Nach einem Beschluss des Ausschusses für Gefahrstoffe (AGS) aus dem Jahr 1990 kann dieses Gremium eigenständig für gefährliche Stoffe, für die es keinen gültigen Luftgrenzwert gibt und eine krebserzeugende, erbgutverändernde oder fortpflanzungsgefährdende Wirkung nicht bekannt ist, in Deutschland verbindliche Arbeitsplatzgrenzwerte (AGW) erarbeiten, die ursprünglich Arbeitsplatzrichtwerte (ARW) genannt wurden. Diese Werte müssen auf arbeitsmedizinische und toxikologische Erfahrungen gründen [1]. Vielfach liegen aber für die infrage kommenden Stoffe keine ausreichenden Befunde aus Toxikologie und Arbeitsmedizin vor, was die Verwendung von Sicherheits- bzw. Extrapolationsfaktoren bei der Ableitung von Arbeitsplatzgrenzwerten erforderlich macht. Die Kriterien wurden dabei im Lauf der Zeit verfeinert. Eine Zusammenfassung der zurzeit empfohlenen Methode zur AGW-Aufstellung durch den AGS findet sich in der Bekanntmachung zu Gefahrstoffen 901 "Kriterien zur Ableitung von Arbeitsplatzgrenzwerten (BekGS 901)".

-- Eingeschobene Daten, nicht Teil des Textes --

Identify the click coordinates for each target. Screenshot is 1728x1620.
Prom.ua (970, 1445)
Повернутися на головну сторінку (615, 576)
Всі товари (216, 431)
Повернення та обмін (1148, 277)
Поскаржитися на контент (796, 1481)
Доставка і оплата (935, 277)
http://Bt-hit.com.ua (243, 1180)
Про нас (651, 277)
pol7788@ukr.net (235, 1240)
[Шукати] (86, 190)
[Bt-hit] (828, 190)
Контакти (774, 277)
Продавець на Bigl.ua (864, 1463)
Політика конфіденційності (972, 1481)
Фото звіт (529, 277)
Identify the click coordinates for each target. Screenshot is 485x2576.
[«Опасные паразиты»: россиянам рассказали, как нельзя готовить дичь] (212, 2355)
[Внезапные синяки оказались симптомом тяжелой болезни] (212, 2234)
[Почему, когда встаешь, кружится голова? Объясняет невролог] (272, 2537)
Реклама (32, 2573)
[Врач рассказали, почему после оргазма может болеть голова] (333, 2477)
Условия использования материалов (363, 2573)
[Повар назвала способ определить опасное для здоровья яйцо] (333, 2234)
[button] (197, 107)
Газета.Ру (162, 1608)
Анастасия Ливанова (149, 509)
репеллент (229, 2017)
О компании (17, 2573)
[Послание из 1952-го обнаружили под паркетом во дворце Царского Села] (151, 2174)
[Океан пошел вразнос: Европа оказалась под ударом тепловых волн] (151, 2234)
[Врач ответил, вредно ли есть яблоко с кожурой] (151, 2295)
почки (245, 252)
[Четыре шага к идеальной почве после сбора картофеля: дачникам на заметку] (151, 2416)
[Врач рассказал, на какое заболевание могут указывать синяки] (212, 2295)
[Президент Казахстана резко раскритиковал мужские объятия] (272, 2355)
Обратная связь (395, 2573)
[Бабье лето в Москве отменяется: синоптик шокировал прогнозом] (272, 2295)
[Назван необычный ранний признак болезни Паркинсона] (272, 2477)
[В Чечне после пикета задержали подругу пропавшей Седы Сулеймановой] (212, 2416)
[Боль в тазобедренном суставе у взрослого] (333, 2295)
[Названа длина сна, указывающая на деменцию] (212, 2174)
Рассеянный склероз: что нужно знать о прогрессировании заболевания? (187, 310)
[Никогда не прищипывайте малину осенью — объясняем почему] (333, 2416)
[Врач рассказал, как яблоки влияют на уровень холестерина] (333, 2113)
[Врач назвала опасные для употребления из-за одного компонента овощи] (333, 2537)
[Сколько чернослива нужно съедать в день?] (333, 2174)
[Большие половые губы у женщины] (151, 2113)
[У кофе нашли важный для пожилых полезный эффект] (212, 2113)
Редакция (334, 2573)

Die Begründungspapiere sind auf einer Internetseite der Bundesanstalt für Arbeitsschutz und Arbeitsmedizin (BAuA) wiedergegeben (Begründungen zu Arbeitsplatzgrenzwerten).

Aufgehoben: Technikbasierte Luftgrenzwerte

Vielfach ist es unmöglich, eine toxikologische Wirkschwelle als Voraussetzung für die Aufstellung eines "gesundheitsbasierten" Luftgrenzwertes abzuleiten. In der Vergangenheit behalf man sich in diesen Fällen mit höchstzulässigen Expositionskonzentrationen, die gemäß dem "TRK-Konzept" bei Ausschöpfung sinnvoller technischer Minimierungsmaßnahmen als erreichbar betrachtet wurden. Ein solcher Ansatz ist mit der aktuellen Gefahrstoffverordnung nicht mehr vereinbar.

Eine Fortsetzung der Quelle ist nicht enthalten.